LCAO–MO–SCF Calculations Using Gaussian Basis Functions. IV. The Helium Adduct of Lithium Hydride, HeLiH

Abstract

Population analyses of wavefunctions calculated for LiH indicated that the Li-atom site was severely electron deficient, thus favoring complexing to a species with an unshared electron pair, even on a rare-gas atom. Calculations were performed for linear HeLiH as a function of HeLi distance at several fixed LiH distances. The minimum EHF in each case was found at an HeLi distance of about 4.0 bohr, and in each case the system is bound relative to the separated products He+LiH. With the HeLi distance fixed at the equilibrium position 4.0 bohr, variation of the LiH distance gave an EHF minimum at 3.05 bohr, close to the equilibrium distance of 3.015 bohr in LiH itself.

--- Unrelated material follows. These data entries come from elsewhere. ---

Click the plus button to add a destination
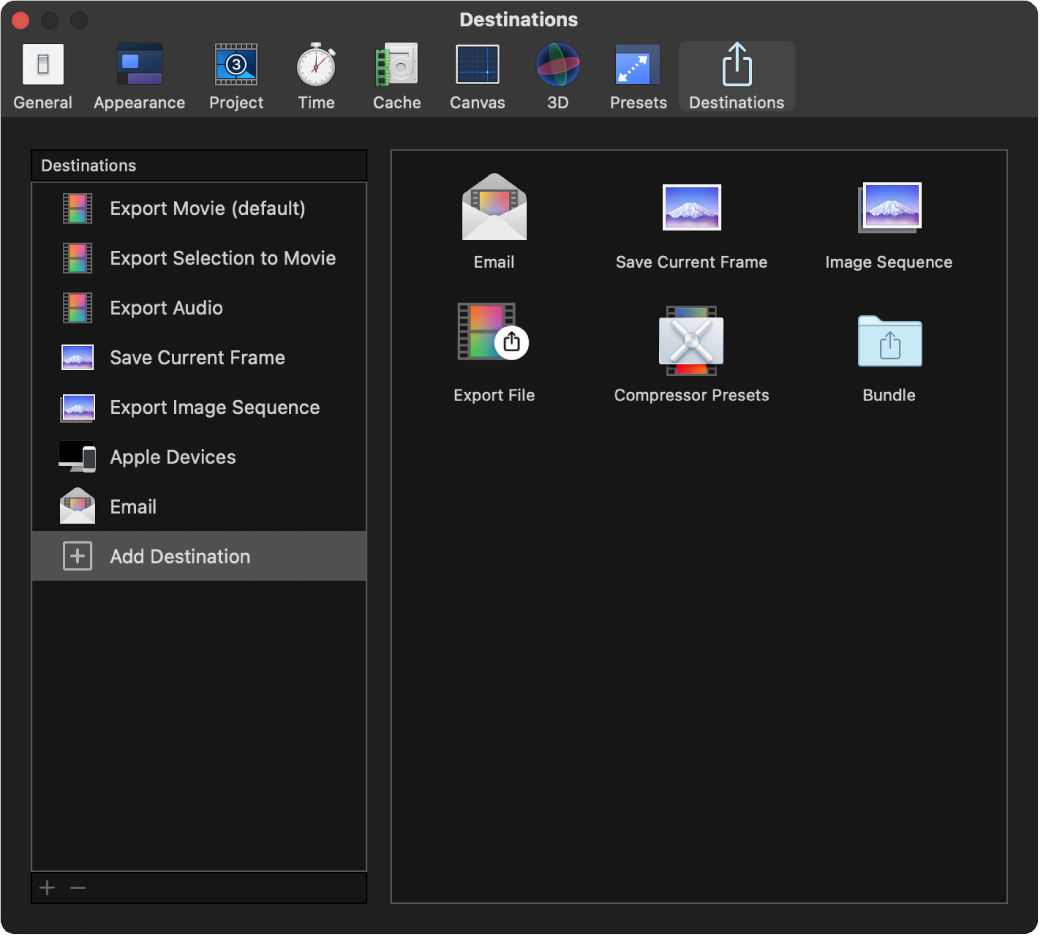 click(46, 887)
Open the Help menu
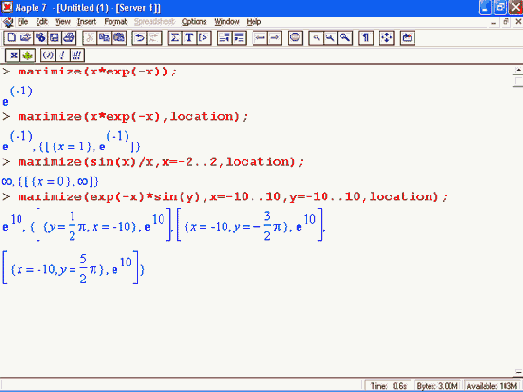 254,22
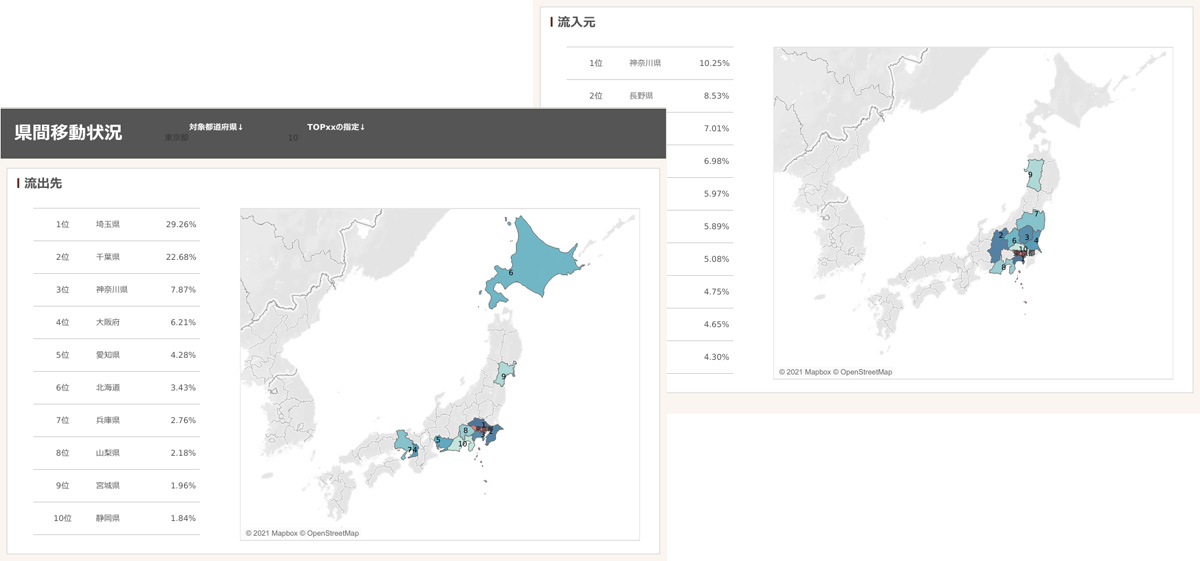Click the 県間移動状況 dashboard title
This screenshot has height=561, width=1200.
[69, 132]
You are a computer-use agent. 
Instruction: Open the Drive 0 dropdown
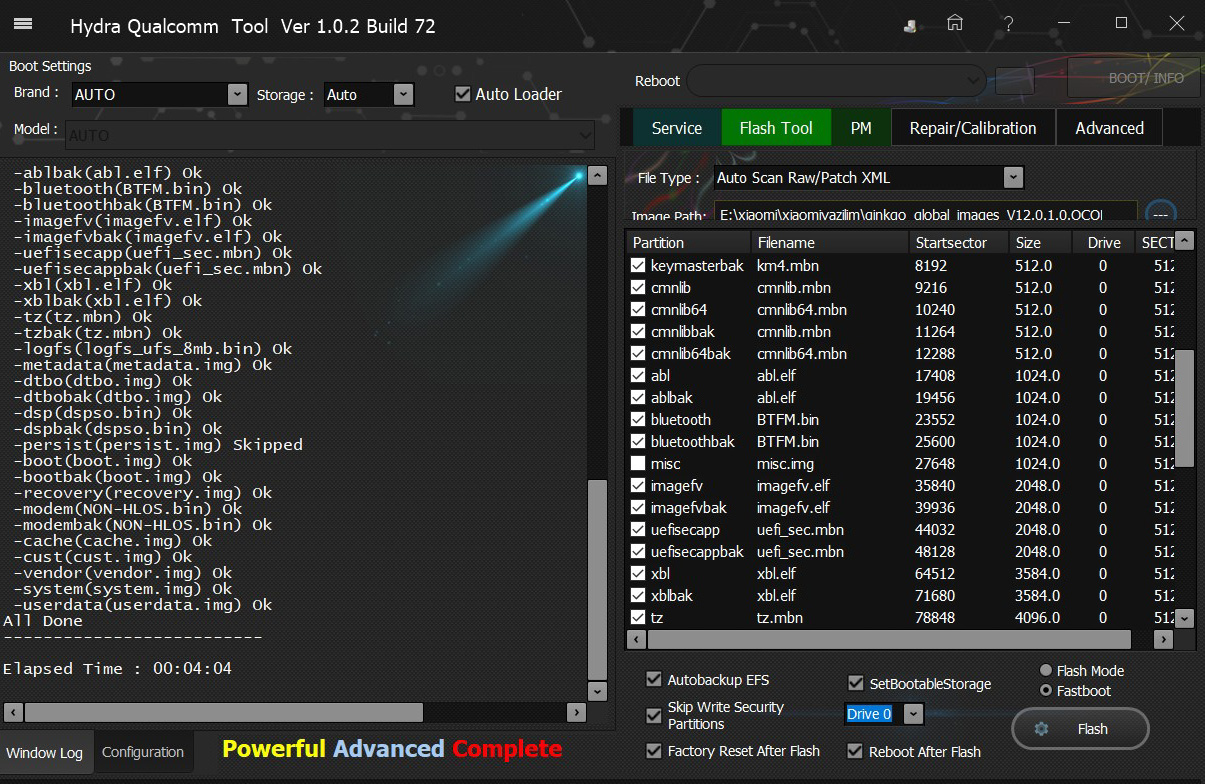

The Hartree–Fock binding energy of HeLiH relative to He+LiH was estimated to be 0.092 eV. A calculation of the zero-point vibration energy of the He–Li bond indicates that HeLiH is bound by 0.08 eV with respect to dissociation along the He–Li bond. The HeLiH system appears to be intermediate between a true compound and an extremely weak van der Waals complex. The higher rare-gas complexes of LiH are expected to be more stable.